Задание A:
Объясните по тексту о Треблинке, почему стена из зеленых веток вокруг лагеря кажется выше своих 2,5 метров.
Задание B:
Какую площадь, согласно тексту о Треблинке, занимает весь лагерь?

─── Текст ───

Весь лагерь занимает площадь примерно 400 на 600 метров. Он окружен высоким – до 2,5 метров – забором из колючей проволоки, которая переплетена сосновыми ветками. Эта стена из зеленых веток сооружена на валу высотой примерно в один метр, поэтому кажется еще выше. Внутри лагерь поделен на различные площадки и помещения, окруженные такими же заборами, чтобы через них ничего нельзя было увидеть – этого требует «производство».

Всем руководят эсэсовцы. У них есть помощники – молодые украинцы, служащие охранниками. А кроме того, у них есть еще мы, нас примерно тысяча, это число постоянно пополняется людьми с вновь прибывающих эшелонов. Между платформой, на которую прибывают поезда, и высоким песчаным валом на другой стороне расположена первая – и большая – часть лагеря, приемник. За валом находится вторая часть, занимающая не более четверти всей площади, это – лагерь смерти. До сортировочного плаца, самого большого в лагере, еще продолжается жизнь, она громоздит всевозможные предметы в странные кучки, кучи и горы. По ту сторону вала – царство смерти. Те, кто на той стороне вытаскивают трупы из газовых камер и отволакивают их в общие могилы, мертвы в гораздо большей степени, чем мы с этой стороны. Никто, за кем однажды закрылись ворота Треблинки, никогда не сможет вернуться к жизни. Ни для кого из переступивших границу лагеря смерти нет пути назад.

Чаше всего новеньких определяют в те бригады, которые разбирают вещи из эшелонов на сортировочном плацу. Их еще нельзя направить в специальные бригады. В «синие», например, где люди с синими нарукавными повязками встречают эшелоны на станции и должны как можно быстрее убрать прибывших и их багаж с платформы. Или в «красные» – там работники с красными повязками помогают людям на плацу-раздевалке снимать одежду и срывают платья с женщин, отказывающихся раздеваться. Для этого надо быть уже достаточно очерствевшим, многое повидавшим и ко многому притерпевшимся.

В верхней части сортировочного плаца в землю вбиты столбы с дощечками, на них надписи: «хлопок», «шелк», «шерсть», «тряпье». Оттуда до середины плаца нагромождены огромные кучи рассортированных вещей в узлах, перевязанных простынями или веревками.

─── Собранный материал ───

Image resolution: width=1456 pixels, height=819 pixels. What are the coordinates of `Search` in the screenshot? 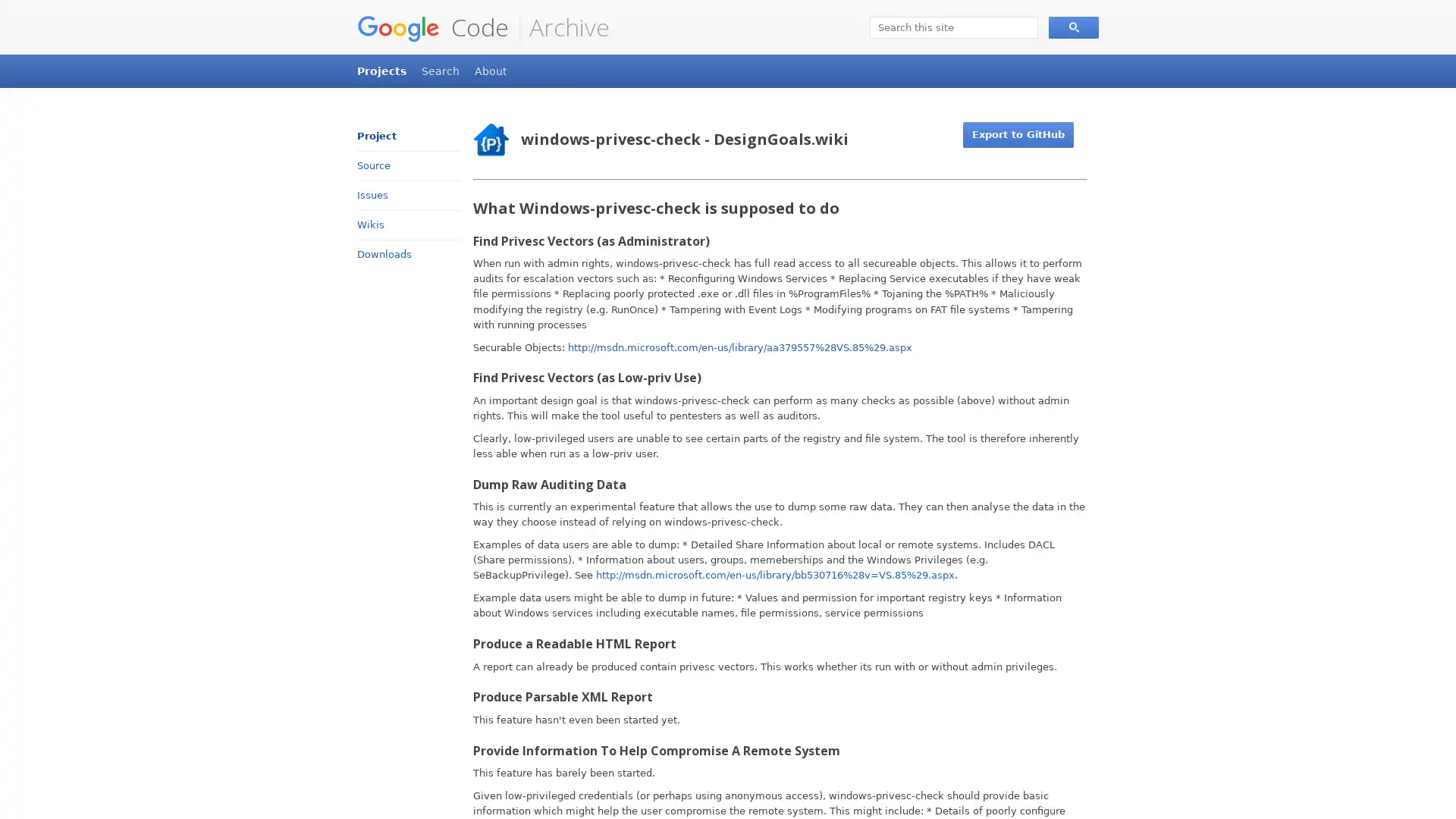 It's located at (1073, 27).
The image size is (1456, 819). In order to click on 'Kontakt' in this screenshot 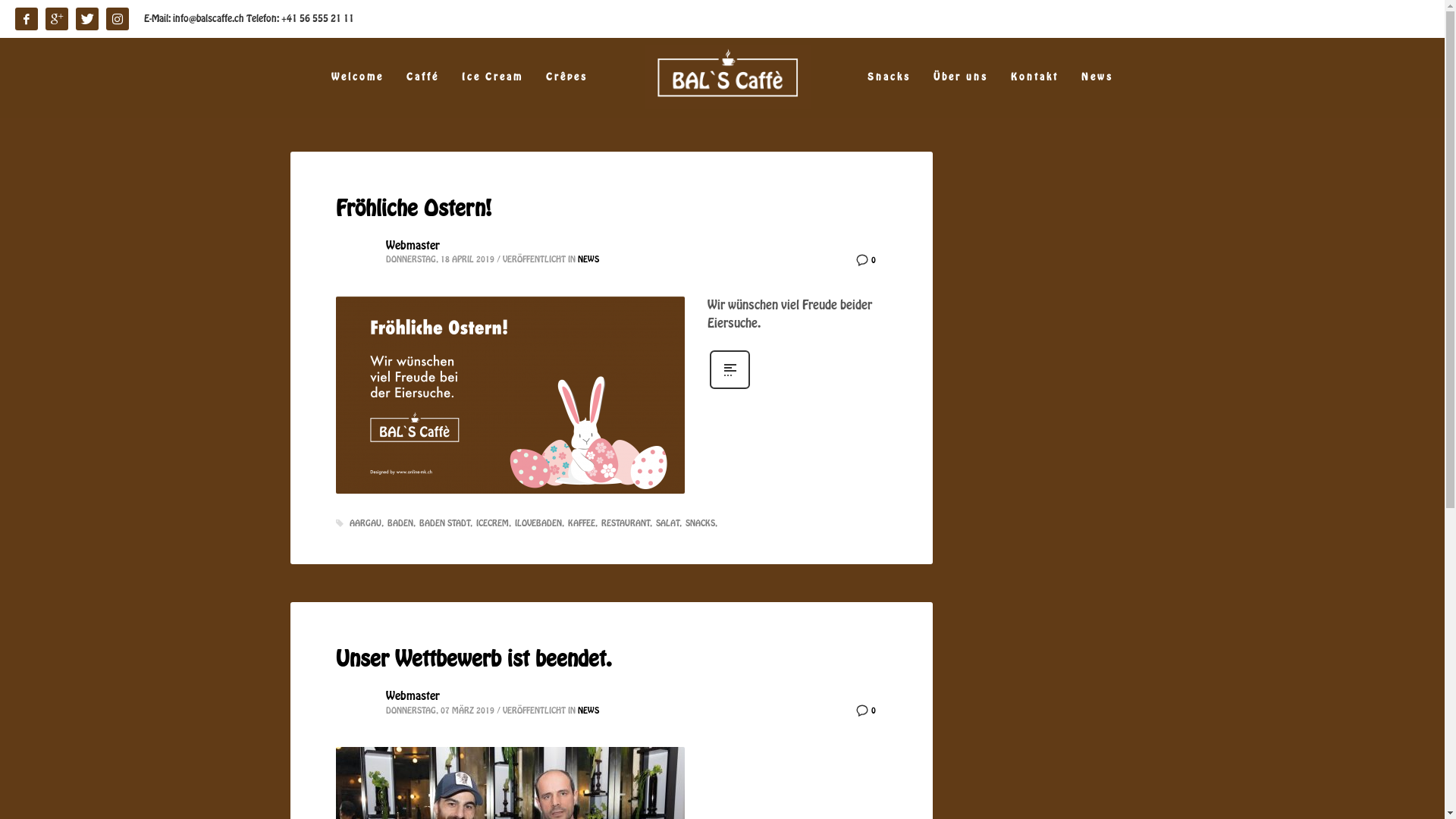, I will do `click(1034, 77)`.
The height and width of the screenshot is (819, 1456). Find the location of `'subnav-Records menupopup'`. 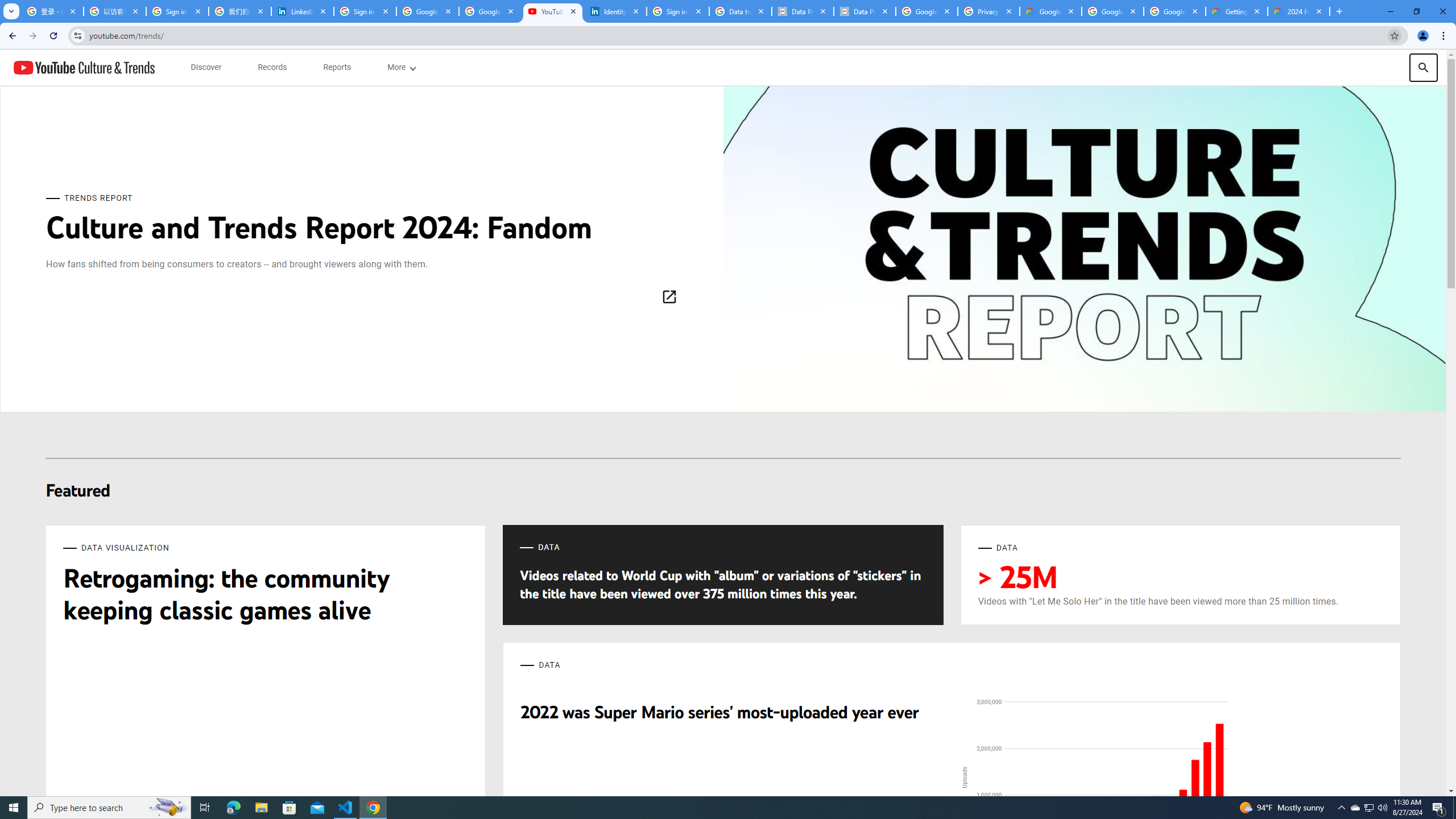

───

Ответ к заданию A:
Забор сооружен на валу высотой примерно в один метр, поэтому стена кажется еще выше.

Ответ к заданию B:
Примерно 400 на 600 метров.